Dès la rencontre, Aliénor a-t-elle immédiatement songé au divorce et à épouser Henri qui, si l’on en croit l’ Historia rerum Anglicarum de Guillaume de Newburgh, « conviendrait mieux à ses mœurs » ? C’est ce que semblent penser tous les chroniqueurs mais on a vu dans quelles conditions ils relatent les événements et on peut s’interroger sur la fiabilité de leurs analyses. Il est certain que quelque chose s’est passé entre Henri et Aliénor cet été-là et ce « quelque chose » est réciproque. Qu’Aliénor soit lasse d’un mari dont la manière de vivre s’apparente plus à celle d’un moine qu’à celle d’un époux, c’est évident et lui-même le sent ; mais de là à se précipiter à la tête d’un garçon de dix-huit ans qui n’est alors « que » le duc de Normandie et sous l’autorité de son père ; de là à abandonner une couronne royale ! Bien que « fougueuse » comme on le disait lors de son mariage avec Louis, j’imagine Aliénor femme de tête. Au moment où elle rencontre le jeune Henri, son père Geoffroy a trente-sept ans, il est dans la pleine force de l’âge. Il va continuer à se battre pour s’emparer de la couronne d’Angleterre et il a des chances de gagner. Henri en héritera sûrement, mais dans combien de temps ? Aliénor a trente ans, et elle n’a enfanté que des filles. Tout cela compte. Certains biographes ont prêté à Aliénor, dès l’été 1151, l’intuition de l’empire qu’elle allait fonder avec Henri, je n’y crois pas. Je vais même jusqu’à penser qu’elle ne va pas, à ce moment-là, envisager réellement de divorcer ; elle reste une femme résignée qui croit son heure passée, même si la rencontre avec le jeune Plantagenêt l’a fait « vibrer » comme jamais. Pour qu’elle décide de se séparer de Louis, il faut un autre événement, totalement inattendu.

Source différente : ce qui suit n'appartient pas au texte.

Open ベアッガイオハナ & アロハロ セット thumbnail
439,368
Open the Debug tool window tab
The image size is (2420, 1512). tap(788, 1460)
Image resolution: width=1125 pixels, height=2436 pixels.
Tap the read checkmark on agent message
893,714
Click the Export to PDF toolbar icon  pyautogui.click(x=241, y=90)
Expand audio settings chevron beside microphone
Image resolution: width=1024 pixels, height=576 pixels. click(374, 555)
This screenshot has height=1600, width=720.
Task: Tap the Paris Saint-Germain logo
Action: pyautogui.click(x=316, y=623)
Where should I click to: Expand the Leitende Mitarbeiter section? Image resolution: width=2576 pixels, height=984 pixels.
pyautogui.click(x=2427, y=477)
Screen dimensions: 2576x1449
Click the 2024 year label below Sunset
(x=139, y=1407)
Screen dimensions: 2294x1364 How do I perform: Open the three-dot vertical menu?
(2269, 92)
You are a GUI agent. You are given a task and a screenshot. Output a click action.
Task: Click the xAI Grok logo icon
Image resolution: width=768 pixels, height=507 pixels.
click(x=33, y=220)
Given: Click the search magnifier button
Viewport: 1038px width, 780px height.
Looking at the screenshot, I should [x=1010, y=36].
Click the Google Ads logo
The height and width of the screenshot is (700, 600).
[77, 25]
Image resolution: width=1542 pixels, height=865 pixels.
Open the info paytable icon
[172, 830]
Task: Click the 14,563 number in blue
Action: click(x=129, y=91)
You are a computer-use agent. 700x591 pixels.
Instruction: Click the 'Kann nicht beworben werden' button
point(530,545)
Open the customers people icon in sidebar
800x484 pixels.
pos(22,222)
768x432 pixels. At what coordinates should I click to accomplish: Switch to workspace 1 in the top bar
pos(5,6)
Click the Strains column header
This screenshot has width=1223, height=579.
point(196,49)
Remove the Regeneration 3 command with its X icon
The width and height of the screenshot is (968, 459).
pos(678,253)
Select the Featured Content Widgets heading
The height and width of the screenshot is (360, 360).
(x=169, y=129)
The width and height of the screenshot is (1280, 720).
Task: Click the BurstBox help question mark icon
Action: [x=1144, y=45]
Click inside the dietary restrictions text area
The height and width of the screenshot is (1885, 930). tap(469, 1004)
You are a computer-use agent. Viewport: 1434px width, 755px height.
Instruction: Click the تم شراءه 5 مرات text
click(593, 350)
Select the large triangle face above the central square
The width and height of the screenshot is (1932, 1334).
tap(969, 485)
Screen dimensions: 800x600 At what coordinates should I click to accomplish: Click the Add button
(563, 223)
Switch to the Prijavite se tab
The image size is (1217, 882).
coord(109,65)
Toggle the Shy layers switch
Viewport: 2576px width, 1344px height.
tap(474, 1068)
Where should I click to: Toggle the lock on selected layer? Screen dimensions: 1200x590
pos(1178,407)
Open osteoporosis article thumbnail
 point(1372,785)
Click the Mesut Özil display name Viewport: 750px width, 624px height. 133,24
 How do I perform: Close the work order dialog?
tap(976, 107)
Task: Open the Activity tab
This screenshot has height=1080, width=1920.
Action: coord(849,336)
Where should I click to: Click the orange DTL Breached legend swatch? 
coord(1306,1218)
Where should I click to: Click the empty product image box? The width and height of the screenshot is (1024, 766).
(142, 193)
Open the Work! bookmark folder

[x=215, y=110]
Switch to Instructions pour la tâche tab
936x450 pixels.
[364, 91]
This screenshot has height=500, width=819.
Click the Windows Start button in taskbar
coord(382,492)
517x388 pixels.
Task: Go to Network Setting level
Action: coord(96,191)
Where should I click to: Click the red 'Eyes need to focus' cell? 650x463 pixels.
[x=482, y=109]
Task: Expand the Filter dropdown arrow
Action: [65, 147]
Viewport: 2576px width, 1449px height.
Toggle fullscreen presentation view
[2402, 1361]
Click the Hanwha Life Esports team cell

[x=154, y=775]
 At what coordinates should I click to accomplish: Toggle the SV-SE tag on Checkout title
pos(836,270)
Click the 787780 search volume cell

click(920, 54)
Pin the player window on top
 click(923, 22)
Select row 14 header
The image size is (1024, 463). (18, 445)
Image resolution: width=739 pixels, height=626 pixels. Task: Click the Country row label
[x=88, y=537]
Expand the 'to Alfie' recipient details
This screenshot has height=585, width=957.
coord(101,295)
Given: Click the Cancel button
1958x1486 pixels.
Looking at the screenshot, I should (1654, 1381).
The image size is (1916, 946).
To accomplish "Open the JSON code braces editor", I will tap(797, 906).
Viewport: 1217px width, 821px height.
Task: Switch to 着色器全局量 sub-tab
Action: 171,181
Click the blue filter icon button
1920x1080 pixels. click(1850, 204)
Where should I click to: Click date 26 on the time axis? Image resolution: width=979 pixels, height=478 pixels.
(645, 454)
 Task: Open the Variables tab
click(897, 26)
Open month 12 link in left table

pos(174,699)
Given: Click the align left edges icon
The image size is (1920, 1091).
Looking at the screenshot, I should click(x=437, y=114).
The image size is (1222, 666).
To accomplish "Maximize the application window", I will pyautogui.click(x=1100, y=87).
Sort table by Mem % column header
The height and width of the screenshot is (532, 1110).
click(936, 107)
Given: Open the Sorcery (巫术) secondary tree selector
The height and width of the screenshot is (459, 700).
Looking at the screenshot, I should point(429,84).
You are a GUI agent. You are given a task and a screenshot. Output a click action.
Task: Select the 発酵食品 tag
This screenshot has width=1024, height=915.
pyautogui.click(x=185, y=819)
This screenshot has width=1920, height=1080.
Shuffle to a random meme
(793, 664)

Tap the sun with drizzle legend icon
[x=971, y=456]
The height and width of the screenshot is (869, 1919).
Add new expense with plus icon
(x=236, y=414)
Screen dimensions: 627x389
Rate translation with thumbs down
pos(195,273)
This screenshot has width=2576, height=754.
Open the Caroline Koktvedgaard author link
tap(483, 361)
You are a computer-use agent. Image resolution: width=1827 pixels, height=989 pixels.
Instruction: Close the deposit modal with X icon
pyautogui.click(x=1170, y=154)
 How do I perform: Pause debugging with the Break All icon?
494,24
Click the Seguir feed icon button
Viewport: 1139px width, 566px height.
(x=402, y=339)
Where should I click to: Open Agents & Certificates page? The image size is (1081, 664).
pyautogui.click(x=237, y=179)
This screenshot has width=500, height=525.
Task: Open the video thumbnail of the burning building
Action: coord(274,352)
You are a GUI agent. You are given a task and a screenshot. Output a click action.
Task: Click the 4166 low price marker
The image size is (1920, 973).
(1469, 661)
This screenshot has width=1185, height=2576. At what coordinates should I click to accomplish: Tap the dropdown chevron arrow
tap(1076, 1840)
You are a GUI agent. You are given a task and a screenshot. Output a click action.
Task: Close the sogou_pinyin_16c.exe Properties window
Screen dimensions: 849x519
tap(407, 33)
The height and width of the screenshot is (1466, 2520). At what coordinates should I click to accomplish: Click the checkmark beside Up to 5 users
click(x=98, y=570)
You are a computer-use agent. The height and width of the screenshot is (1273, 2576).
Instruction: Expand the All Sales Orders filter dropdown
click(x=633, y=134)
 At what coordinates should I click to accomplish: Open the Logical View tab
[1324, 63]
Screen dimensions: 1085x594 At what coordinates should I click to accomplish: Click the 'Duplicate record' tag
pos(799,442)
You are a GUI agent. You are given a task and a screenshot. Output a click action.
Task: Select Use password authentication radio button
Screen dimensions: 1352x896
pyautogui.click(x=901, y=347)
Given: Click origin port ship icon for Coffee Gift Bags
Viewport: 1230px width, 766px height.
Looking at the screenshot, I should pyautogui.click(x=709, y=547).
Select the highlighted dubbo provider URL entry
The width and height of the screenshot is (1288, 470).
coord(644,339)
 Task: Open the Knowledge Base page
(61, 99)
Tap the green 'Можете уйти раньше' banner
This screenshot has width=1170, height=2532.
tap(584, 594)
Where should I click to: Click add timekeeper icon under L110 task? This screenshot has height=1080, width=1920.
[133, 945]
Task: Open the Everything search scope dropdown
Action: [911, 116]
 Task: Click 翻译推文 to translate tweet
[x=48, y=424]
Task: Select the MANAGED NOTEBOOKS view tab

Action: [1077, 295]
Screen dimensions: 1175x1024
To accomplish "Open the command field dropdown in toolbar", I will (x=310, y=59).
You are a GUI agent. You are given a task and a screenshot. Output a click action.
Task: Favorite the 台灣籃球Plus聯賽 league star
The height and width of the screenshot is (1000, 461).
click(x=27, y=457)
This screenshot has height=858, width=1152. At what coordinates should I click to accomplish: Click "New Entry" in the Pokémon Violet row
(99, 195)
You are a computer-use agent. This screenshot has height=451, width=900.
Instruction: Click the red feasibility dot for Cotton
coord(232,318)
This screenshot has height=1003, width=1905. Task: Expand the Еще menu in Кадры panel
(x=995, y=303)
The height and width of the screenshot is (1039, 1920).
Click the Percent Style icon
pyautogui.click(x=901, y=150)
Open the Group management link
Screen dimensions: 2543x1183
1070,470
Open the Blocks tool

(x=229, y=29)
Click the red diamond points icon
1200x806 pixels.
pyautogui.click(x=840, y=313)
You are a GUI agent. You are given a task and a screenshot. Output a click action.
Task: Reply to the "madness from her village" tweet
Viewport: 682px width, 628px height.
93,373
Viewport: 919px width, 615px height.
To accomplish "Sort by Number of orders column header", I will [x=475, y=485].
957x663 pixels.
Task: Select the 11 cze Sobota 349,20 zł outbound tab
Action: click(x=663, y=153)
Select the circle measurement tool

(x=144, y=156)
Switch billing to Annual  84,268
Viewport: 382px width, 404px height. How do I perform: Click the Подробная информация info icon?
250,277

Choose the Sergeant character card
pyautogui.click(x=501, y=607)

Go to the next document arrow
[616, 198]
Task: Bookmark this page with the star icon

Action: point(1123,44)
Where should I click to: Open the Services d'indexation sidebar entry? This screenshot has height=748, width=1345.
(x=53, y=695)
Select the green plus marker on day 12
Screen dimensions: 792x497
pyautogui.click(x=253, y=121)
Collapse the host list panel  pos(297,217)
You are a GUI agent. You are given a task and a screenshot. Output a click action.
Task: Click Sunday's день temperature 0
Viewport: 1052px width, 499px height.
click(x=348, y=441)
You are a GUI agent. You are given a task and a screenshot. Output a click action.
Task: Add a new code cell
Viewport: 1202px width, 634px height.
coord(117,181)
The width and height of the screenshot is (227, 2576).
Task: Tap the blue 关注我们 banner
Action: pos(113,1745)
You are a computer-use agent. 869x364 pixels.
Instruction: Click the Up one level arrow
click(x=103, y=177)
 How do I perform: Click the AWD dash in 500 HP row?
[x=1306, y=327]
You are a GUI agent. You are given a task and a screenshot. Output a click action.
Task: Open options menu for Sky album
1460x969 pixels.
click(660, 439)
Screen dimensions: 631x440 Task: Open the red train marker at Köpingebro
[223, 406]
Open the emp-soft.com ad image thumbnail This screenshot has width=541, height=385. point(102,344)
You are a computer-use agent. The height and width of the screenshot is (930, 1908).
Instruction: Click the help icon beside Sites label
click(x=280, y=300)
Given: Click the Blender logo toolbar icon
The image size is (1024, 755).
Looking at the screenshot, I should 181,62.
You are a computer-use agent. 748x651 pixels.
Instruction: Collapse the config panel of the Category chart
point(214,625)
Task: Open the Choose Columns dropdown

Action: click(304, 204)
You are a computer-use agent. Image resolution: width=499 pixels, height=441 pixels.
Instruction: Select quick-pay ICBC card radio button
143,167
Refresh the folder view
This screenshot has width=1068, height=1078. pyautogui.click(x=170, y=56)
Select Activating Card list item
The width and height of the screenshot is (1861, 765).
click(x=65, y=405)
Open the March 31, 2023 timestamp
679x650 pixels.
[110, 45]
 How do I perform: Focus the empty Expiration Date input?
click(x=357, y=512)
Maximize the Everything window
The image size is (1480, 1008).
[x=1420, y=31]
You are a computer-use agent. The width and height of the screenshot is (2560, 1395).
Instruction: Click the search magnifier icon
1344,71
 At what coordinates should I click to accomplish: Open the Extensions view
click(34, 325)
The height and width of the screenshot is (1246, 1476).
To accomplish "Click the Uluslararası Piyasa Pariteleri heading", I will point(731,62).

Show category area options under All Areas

Le 7 septembre 1151, à peine deux semaines après qu’il eut quitté Paris, on annonce la mort de Geoffroy le Bel. Sur le chemin de retour vers l’Anjou, il a fait une halte près de Château-du-Loir. La chaleur était étouffante et le comte a voulu se baigner dans la rivière. La fièvre l’a pris dans la soirée, et malgré tous les remèdes et les soins connus, il est mort quelques jours plus tard.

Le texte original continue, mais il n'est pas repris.